「福禄寿」は、江戸時代の作家である勝川春章による作品で、1798年に制作されたものです。この作品は掛軸で、紙に墨と色彩を使用しています。
掛軸は壁に掛けられ、日本の伝統的な絵画や書道を楽しむための媒体として使われました。この作品では、福禄寿と呼ばれる三神の一柱が描かれています。

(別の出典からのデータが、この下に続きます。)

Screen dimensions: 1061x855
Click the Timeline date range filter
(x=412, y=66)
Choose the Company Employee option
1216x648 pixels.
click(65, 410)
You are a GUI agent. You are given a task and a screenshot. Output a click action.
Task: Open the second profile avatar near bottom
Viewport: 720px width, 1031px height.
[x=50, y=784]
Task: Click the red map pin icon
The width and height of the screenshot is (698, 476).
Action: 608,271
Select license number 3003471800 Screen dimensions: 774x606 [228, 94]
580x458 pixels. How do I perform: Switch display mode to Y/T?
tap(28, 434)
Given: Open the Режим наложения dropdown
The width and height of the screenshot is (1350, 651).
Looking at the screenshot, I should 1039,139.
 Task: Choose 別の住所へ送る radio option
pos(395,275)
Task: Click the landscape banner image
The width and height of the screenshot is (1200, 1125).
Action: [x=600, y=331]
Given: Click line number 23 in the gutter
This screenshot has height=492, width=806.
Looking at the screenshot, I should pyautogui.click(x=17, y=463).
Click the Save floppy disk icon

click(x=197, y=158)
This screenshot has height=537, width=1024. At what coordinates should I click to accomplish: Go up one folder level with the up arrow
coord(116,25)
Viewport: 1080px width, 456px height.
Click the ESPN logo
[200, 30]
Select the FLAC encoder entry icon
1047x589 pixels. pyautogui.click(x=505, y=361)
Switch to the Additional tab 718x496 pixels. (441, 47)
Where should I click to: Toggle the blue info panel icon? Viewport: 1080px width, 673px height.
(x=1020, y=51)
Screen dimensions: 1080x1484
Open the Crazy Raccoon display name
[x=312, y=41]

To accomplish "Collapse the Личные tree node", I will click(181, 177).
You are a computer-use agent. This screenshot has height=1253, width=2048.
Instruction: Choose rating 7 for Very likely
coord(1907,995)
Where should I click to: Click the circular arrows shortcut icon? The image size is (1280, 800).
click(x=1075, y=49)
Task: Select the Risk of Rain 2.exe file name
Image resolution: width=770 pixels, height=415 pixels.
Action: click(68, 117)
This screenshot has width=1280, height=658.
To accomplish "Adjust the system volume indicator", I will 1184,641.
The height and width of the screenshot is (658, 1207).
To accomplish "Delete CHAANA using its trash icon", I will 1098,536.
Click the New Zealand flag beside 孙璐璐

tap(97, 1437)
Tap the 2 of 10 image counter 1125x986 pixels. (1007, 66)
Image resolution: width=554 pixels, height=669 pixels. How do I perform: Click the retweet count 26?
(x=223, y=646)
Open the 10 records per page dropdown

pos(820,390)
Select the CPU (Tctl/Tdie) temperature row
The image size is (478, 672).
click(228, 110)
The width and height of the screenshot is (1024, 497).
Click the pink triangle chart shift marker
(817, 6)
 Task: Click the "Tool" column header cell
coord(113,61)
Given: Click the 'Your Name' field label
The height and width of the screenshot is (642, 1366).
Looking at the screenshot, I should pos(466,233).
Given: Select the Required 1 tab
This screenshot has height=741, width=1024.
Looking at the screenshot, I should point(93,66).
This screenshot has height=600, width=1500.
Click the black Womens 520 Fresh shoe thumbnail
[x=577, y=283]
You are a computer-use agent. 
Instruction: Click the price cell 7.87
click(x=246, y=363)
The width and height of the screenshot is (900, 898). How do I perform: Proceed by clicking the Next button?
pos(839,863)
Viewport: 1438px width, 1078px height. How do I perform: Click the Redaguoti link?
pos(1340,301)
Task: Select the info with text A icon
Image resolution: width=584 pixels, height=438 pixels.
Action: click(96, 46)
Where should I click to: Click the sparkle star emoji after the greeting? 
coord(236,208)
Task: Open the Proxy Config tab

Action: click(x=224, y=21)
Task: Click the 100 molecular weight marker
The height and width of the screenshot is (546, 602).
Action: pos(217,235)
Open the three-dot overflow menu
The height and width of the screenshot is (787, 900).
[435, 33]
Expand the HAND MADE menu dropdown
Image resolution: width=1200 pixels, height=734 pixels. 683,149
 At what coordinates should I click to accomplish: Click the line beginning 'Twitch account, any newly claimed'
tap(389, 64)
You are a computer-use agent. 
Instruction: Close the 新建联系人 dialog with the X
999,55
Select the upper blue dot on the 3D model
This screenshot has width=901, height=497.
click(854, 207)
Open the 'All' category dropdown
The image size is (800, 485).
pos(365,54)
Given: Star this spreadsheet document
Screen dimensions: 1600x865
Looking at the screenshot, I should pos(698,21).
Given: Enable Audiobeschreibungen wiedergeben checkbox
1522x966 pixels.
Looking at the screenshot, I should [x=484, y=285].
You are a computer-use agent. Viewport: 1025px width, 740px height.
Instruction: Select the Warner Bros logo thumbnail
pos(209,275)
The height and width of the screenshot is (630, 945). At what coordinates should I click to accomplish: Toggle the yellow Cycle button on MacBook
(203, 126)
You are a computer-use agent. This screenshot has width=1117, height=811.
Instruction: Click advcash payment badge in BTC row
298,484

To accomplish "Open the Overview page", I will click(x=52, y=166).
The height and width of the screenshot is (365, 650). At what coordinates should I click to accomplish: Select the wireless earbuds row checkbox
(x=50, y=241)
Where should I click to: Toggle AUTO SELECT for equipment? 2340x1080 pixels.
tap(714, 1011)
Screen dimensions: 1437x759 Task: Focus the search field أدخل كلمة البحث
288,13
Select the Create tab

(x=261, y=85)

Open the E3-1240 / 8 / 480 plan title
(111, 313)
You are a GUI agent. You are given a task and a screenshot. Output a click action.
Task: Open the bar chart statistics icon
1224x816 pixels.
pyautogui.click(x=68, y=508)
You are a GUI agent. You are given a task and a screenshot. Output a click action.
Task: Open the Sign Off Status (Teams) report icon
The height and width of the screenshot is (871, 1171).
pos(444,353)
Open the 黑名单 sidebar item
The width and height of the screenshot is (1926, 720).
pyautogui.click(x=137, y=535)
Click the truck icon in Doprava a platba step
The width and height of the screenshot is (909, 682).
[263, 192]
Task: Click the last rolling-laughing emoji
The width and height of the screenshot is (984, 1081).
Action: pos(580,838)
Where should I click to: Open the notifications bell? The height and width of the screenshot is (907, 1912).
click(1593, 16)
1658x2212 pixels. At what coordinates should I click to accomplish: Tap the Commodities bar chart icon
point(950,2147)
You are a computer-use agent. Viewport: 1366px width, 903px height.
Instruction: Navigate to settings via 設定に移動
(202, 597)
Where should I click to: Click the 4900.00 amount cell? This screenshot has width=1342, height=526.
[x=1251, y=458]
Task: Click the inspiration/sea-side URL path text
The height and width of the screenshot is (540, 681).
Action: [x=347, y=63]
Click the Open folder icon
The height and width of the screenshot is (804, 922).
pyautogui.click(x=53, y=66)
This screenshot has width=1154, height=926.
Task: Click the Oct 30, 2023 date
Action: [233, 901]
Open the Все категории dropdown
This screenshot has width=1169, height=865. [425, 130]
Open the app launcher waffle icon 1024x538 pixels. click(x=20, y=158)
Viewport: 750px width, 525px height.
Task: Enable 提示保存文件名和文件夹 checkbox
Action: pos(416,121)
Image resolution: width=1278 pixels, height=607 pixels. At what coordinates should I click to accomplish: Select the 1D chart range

福禄寿は、幸福・富・長寿の神として知られ、三福神の中で最も長寿で賢いとされています。この絵画では、彼が寿老人のような風貌で描かれており、おおらかな表情や長い寿命を象徴するアイコンとして描かれています。
また、この作品には手柄の岡持という書家による書が添えられています。岡持は1734年から1812年にかけて活躍した書家で、その手による文字がこの作品に特別な価値を与えています。
勝川春章の作品は、その時代の美意識や技術、そして当時の宗教的・精神的な価値観を反映しており、福禄寿を描いたこの作品も、幸福や長寿を象徴する象徴的な存在としての役割を果たしています。
新年の縁起物として、福禄寿は切り詰められた体と長い頭を持ち、杖から経典を掲げることで知恵と長寿を象徴しています。七福神は江戸や大阪の商人の間で信仰を集めていた存在でした。この不老長寿の神は、中国の占星術において南極星の化身とも考えられていました。
勝川春章は18世紀後半に活躍した浮世絵師であり、美人や役者を描くことが彼の通常のテーマでした。福禄寿を描いたこの掛け軸は、おそらく彼の晩年に制作されたものであり、奇抜で力強い墨の筆致で描かれています。この作品には個人的な意味があり、友人たちと共に制作された可能性があります。
また、絵画の上部にある銘文は、絵画制作後に書かれたもので、享年78歳で亡くなった京歌の詩人である手柄の岡持(1734年–1812年)によるものです。彼は老いについての詩「年の暮」でよく知られており、額のしわとして見える多くの年月を、波が岸に押し寄せるように間違って捉え、その消逝に対する自らの後悔を深く感じる、という内容です。